Video Transcript
Let 𝑐 and 𝑑 be numbers that satisfy the inequality 𝑐 plus 𝑑 is less than 𝑑 which is less than 𝑐 minus 𝑑. Which of the following must be true? I) 𝑐 is less than zero. II) 𝑑 is less than 𝑐. III) 𝑑 is less than zero. A) I, II, and III. B) I only. C) II and III. Or D) I and III only.
The first thing we can do is rearrange this inequality to see if we can find something that says 𝑐 is less than zero or 𝑑 is less than zero. We can do that by breaking this up into two different inequalities, 𝑐 plus 𝑑 is less than 𝑑 and 𝑑 is less than 𝑐 minus 𝑑. In our first inequality, we can subtract 𝑑 from both sides. The 𝑑s on the right cancel out, leaving us with zero. We’ve rearranged the first half of this inequality to say that 𝑐 is less than zero. And that means statement one must be true.
Now, that we’ve rearranged the first part so that it has 𝑐 is less than zero, we can take our second half and write it in terms of 𝑐 by adding 𝑑 to both sides. 𝑑 plus 𝑑 equals two 𝑑. And two 𝑑 has to be less than 𝑐. We can put these two statements back together, two 𝑑 is less than 𝑐 and 𝑐 is less than zero. And so, we have a new inequality that says two 𝑑 is less than 𝑐 which is less than zero.
We’ve already said that 𝑐 is less than zero. This means that 𝑐 is a negative. If multiplying two by some number has to be less than a negative number. That means that our 𝑑 value must also be negative. And that means statement three is also true. 𝑑 must be negative and 𝑐 must be negative.

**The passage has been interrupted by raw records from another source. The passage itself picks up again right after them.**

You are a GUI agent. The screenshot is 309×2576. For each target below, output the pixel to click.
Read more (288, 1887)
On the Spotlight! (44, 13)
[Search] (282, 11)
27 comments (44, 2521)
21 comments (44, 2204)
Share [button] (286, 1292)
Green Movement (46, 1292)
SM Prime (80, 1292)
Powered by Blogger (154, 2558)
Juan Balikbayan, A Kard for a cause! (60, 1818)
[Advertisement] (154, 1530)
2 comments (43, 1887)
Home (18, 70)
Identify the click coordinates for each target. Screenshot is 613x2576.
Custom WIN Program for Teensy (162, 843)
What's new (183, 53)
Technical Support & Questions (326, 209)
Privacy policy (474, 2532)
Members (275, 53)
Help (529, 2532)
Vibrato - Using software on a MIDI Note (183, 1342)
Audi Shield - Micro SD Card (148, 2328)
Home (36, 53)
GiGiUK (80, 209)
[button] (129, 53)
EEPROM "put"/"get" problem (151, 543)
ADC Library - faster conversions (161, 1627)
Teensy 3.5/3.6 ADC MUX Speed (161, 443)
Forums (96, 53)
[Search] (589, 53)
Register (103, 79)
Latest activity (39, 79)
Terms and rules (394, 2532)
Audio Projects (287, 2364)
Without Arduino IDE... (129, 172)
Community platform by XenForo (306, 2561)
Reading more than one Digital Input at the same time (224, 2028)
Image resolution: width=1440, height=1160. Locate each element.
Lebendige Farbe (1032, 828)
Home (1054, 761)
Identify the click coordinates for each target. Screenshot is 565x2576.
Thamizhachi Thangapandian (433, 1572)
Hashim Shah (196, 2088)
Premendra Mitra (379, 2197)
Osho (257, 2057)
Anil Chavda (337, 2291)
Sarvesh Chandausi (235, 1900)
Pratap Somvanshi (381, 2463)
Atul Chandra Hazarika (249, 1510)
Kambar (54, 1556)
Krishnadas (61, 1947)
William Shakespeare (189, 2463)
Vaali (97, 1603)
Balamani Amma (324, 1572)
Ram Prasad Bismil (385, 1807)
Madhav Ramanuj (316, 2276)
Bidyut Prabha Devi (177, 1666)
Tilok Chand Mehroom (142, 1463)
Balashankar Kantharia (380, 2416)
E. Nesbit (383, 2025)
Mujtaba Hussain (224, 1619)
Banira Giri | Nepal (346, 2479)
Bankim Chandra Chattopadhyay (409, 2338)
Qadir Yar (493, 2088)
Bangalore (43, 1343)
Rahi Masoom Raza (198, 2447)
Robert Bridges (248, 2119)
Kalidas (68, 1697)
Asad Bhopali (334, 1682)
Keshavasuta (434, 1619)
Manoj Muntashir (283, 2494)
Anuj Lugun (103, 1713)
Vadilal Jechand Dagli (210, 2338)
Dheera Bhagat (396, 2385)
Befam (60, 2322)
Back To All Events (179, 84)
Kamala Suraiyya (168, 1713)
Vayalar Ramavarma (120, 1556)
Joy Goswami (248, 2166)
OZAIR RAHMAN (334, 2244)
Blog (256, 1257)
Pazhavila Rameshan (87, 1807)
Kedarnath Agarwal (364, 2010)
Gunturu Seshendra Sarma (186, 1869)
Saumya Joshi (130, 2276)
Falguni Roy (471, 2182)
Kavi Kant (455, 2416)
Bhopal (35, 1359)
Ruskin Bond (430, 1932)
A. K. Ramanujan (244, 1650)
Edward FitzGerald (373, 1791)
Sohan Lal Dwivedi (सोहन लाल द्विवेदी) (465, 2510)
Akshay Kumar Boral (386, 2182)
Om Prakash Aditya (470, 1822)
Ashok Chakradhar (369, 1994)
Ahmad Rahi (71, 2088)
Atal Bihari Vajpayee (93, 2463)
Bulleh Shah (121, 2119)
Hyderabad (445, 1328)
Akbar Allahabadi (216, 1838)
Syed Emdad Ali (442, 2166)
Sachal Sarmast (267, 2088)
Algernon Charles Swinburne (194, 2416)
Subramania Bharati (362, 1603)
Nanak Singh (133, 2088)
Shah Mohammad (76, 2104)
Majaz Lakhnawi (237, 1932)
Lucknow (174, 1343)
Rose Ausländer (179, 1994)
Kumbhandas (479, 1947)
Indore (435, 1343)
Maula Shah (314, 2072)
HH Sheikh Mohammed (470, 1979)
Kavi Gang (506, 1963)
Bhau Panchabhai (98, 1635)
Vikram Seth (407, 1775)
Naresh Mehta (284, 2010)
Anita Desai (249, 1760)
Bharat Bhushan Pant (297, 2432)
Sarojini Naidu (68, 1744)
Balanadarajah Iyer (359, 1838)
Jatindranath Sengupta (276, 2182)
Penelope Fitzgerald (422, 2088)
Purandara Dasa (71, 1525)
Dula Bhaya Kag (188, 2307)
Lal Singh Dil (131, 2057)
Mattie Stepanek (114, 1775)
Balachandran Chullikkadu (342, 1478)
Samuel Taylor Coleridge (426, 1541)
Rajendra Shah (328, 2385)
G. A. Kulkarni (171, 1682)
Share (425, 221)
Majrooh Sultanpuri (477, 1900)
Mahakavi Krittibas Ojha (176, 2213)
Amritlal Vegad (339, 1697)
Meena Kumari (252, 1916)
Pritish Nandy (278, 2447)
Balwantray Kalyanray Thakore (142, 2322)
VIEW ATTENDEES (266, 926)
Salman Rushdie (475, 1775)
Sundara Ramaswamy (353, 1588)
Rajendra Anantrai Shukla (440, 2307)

Statement two is a little bit trickier to figure out. We know that two 𝑑 has to be less than 𝑐. But does that mean 𝑑 has to be less than 𝑐? To find out whether or not statement two is true, we’re going to look for a counterexample, an example that disproves the statement. A counterexample of statement two would be any place where 𝑑 is greater than 𝑐.
We already know two times 𝑑 has to be less than 𝑐 which has to be less than zero. We want to find numbers where 𝑑 is bigger than 𝑐 but still less than zero. For example, what if 𝑑 was equal to negative three? We’ll put a negative three dot on our number line. And then, we let 𝑐 be equal to negative four and put a dot there on our number line.
Is it true that two times negative three is less than negative four which is less than zero? Negative six is less than negative four which is less than zero. But in this case, our 𝑑 was greater than our 𝑐. Negative three is greater than negative four. This is a counterexample from 𝑑 is less than 𝑐. And while, sometimes, 𝑑 might be less than 𝑐, it is not always true. Our question is asking which must be true. Only one and three must be true. And that’s option D.